October 3, 2013 02:00 PM

Software-defined networking (SDN) has the potential to bring major news to networking. Some of this potential has already been realized, but some of the main advantages of software-defined networking (SDN) still need to be implemented. For example, SDN has the potential to create a network which is smarter than what we have today. For me, a smarter network means that all the networking elements become application-aware. In other words, the whole network is “shaped” to serve one purpose, which is the application that it was designed to host and serve in the first place.

SDN technologies and concepts allow us to program the network to become application-aware. As SDN defines a centralized network control entity that programs the networking elements, it becomes pretty straightforward for application control functions to interact with the network controller and be responsible for inserting application-awareness into these network elements. The benefit that these application control functions (which I call SDN applications) bring is an increased value of the existing network resources — simply because the network computation resources are all shaped to serve the applications properly, rather than just hosting and delivering the traffic to them.

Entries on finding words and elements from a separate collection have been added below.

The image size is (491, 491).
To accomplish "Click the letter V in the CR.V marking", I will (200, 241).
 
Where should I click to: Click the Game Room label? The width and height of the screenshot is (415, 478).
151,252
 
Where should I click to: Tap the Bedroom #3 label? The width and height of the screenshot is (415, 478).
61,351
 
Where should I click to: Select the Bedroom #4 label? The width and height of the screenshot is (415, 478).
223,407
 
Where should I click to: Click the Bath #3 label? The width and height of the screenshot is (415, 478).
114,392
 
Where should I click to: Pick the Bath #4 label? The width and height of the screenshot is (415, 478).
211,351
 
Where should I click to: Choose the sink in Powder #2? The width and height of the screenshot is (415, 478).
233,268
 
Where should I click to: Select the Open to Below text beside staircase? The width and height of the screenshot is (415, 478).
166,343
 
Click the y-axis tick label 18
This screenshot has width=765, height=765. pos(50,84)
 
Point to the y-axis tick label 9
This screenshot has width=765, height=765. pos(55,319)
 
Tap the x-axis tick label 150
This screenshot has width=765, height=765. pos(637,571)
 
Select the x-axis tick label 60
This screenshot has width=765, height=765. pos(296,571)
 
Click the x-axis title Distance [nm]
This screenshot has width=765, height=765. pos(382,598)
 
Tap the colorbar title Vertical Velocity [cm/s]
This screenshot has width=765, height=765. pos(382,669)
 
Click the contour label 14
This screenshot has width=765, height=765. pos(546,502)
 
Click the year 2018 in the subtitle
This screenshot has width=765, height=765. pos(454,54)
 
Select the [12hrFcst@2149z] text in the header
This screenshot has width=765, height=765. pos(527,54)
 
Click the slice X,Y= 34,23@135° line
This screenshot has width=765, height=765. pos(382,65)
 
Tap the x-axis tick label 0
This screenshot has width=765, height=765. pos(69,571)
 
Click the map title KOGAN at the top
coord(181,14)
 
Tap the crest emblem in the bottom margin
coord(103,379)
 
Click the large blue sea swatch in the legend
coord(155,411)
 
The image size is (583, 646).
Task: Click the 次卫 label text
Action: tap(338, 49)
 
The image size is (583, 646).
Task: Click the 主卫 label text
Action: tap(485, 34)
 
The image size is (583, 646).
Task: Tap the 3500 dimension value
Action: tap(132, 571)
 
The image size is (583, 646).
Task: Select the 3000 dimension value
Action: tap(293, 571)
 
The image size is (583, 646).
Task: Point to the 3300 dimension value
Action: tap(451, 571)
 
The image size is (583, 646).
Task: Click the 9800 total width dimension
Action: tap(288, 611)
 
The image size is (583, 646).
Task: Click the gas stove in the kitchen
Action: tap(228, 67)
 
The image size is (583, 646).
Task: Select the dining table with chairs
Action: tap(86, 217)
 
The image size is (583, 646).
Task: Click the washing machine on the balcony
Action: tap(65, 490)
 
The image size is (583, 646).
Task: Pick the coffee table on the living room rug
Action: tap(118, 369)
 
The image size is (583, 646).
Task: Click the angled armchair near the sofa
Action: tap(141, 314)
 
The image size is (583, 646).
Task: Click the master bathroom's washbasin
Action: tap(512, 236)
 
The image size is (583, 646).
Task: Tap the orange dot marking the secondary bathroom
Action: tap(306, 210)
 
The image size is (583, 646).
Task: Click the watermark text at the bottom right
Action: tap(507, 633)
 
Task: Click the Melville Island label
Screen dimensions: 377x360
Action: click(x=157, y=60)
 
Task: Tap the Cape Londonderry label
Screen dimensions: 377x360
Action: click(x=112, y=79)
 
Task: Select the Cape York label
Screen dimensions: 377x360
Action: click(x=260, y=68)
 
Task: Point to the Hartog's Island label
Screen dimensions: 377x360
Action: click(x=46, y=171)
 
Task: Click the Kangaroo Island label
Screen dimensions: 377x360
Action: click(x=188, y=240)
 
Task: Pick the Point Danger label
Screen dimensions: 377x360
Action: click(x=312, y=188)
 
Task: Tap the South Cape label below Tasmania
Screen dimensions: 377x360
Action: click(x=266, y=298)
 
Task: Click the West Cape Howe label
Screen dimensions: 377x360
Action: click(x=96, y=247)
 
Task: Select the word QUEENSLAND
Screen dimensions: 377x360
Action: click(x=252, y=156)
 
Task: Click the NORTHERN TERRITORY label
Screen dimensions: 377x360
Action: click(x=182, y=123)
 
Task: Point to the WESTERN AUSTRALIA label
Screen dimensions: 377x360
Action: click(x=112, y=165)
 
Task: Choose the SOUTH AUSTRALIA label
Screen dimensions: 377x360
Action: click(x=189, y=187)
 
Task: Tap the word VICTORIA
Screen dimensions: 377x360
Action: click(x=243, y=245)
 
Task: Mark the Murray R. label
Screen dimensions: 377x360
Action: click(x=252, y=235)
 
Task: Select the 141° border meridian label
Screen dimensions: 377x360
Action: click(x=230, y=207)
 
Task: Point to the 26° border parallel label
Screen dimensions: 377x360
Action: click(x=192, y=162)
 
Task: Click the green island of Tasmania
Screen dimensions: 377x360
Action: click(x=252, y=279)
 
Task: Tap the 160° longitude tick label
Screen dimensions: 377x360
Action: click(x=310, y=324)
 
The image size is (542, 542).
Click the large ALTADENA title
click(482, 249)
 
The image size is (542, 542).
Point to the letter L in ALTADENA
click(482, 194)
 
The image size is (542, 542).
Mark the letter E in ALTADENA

I don’t think there is a way today to measure how aware our network application is (how smart a network it is), at least not a standard one. SDN concepts enable not only greater application awareness, but also measure the level of this awareness. If we have an SDN-enabled network that is managed through a centralized SDN network controller, then the number of control applications that interact with it and the frequency with which these application functions program the network elements can be a very good measure for application awareness. The figure below illustrates this concept:

Another effective way to measure application awareness is to take a "snapshot" of the data-plane flow tables. A good SDN control application that interacts with the network controller would allow seeing into each data plane and considering the SDN-enabled element a piece of application intelligence. Let's take a look at the figure below and try to think which security application is interacting with the SDN-enabled network, or rather, what type of security application is "programmed" into this network.

The lower part of the figure shows a logical view of the OpenFlow flow-table rules in each SDN-enabled networking element, which I call a “snapshot.” This snapshot shows the SDN security application program’s fine-grained flow counters on the Open vSwitch flow tables that are close to the business applications (VMs), and also deploys much coarser-grained flow counters on the edge physical router/switches of the network.

The fine-grained counters enable the SDN security application to collect network statistics or copy/redirect specific application flows to a DPI device. Through that, it can detect deviations in network traffic patterns that might indicate an attack on an individual application or service and block them, while the coarser-grained flow on the edge allows the SDN application to detect, for example, a large-scale DDoS attack that imposes a threat on the entire network infrastructure. In other words, we can say that this snapshot reflects a “layers of defense” strategy, implemented natively as part of the network.

In conclusion, if you cannot take a snapshot of your network and see all the pieces of application intelligence, then you haven’t taken full advantage of SDN. It’s time to take another look at SDN and benefit from it to the fullest extent.